Eat | Read with Kristen Iskandrian

What I’ve been eating:
Honestly, the best thing I ate this week was the fried chicken I picked up at Publix last night in the waning ice storm. Schools were closed yesterday, so all of us were home, and Brian took the girls to see that movie about Paddington, quite possibly called Paddington, and I stayed put to work and organize our tax stuff. I ate a real breakfast but otherwise nibbled absentmindedly for the rest of the day, and before we knew it, it was 5pm. I recommend visiting Publix during an Alabama (read: not very serious) ice storm. There were only a few other shoppers there and everyone seemed to be in a good mood. The chicken was gratuitously breaded, as fried chicken should be, and maybe it had been sitting under the lamp a little too long, but none of us complained.
Currently I’m the one who’s been sitting under the lamp too long, here at the Dominican Salon. The women think I’m nuts for always bringing my computer. It’s actually a very good place to do work. The dryer is loud and hot, so there’s a sensory deprivation kind of thing going on, where you can’t hear or feel anything else. After a while the metal clips attaching the curlers to my head start to pull and burn, but you work against it, sort of pushing into the pain. I sometimes imagine that the metal and my computer and the heat are conspiring as a kind of weather system to plant inside of me a new and special kind of cancer. After the dryer—it takes me an hour or more under there—there is the blow dry portion of the program, its gusting heat and Trina’s yanking brush like two modes of artillery at once. All of this to get my ethnic hair to look more or less “regular,” and yes, I’ve spent a lot of time in the Dominican salon wondering why I put myself through it.

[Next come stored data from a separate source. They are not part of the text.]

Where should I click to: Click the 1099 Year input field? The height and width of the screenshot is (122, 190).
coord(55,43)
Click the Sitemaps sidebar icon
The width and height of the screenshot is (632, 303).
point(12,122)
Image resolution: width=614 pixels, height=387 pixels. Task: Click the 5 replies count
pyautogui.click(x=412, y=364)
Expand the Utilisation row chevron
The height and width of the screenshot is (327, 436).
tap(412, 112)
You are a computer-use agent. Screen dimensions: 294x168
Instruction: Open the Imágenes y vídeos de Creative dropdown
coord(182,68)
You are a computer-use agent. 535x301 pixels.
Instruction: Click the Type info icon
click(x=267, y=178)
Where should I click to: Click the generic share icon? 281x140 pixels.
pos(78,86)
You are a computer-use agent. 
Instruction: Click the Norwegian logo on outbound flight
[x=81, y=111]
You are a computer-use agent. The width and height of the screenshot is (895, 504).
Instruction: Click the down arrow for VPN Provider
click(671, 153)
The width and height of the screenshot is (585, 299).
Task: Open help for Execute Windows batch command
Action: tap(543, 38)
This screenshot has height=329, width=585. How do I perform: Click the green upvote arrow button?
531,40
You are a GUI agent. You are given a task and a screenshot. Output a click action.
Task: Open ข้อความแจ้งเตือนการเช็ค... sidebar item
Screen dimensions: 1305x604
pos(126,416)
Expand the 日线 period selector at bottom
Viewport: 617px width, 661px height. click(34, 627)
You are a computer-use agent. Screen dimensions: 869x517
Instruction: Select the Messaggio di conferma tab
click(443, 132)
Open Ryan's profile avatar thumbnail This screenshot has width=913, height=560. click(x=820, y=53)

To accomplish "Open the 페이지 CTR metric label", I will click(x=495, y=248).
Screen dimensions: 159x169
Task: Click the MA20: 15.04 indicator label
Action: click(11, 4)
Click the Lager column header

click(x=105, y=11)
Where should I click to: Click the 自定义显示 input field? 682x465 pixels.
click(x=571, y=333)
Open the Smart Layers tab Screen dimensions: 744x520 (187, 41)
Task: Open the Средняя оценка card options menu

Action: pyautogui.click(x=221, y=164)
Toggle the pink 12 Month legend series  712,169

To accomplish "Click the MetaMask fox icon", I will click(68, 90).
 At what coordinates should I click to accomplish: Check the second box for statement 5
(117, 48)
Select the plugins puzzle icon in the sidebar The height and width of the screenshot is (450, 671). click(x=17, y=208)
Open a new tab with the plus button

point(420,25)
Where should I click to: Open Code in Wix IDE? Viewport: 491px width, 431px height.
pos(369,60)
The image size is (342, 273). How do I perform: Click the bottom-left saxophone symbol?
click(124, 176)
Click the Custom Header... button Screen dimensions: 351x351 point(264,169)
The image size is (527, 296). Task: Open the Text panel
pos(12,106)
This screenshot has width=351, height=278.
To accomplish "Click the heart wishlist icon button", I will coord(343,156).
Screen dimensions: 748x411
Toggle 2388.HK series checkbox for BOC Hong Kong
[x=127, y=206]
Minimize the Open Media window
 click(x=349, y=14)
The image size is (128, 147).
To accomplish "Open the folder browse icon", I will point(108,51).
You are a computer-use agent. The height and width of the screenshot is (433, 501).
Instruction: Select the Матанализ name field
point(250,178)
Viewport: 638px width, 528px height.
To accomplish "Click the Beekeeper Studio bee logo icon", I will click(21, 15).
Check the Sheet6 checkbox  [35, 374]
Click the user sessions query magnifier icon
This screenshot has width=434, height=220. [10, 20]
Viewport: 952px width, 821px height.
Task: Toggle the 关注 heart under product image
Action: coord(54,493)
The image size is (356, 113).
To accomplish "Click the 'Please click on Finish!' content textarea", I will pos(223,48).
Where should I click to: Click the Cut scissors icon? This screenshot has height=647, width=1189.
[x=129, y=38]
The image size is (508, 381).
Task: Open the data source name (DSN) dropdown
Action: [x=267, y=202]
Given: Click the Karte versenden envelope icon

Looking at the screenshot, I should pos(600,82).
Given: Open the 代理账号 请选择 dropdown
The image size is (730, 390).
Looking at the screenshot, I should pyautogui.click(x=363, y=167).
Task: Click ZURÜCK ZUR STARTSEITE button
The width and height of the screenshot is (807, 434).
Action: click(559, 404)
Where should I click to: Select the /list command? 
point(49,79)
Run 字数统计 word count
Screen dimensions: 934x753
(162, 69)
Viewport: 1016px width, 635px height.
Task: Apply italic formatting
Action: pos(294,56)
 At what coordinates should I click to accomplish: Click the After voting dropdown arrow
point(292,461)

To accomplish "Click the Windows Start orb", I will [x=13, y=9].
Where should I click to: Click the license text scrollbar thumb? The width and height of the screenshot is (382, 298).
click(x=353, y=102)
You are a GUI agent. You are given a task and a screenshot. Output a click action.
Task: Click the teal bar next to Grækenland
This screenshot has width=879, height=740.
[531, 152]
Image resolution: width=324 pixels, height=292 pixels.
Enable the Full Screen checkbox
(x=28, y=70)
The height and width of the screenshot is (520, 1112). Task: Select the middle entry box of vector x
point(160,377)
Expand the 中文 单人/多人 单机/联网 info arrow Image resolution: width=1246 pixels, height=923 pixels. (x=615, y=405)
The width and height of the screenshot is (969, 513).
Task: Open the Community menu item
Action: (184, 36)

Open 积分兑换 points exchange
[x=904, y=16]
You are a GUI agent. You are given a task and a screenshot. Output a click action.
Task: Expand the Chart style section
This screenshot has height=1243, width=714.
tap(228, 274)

The answer is that, in spite of the pain, or maybe because of it, I enjoy it. I like being there. I like listening to the women talk. I like the blaring synth, vaguely Christian-sounding Spanish pop songs that the older employees know all the words to. I like the Spanish soap operas on mute. I like the silent camaraderie of the other women in there.
What I’ve been reading:
Speaking of pain, and heat: this week I read Sarah Gerard’s BINARY STAR, which I found to be as dazzling and gutting as so many reviews have promised. Gerard’s prose is razor-sharp; I actually had the sensation of being gently sliced into as I read. You know a bodily experience is being rendered well when you can feel it in the corresponding parts of your own body. Gerard’s protagonist’s anorexia, bulimia, and addiction to drugstore fat-burners and laxatives made me taste metal, ketones, and smoke. There is a marvelous tension between the delicacy of these topics and the austere forthrightness of Gerard’s delivery. What’s particularly impressive to me is how innovatively she uses the motifs of astrophysics to transcend not only the physical bodies of her characters, and not only their psychic and spiritual agonies and agendas, but also the very idea of what a metaphor can be and do. The behavior of the stars and the behavior of the characters trail after one another, as though the narrator and John are receiving their instructions from the heavens themselves, as though we, as humans, are carrying out patterns that have been inscribed in space since the beginning.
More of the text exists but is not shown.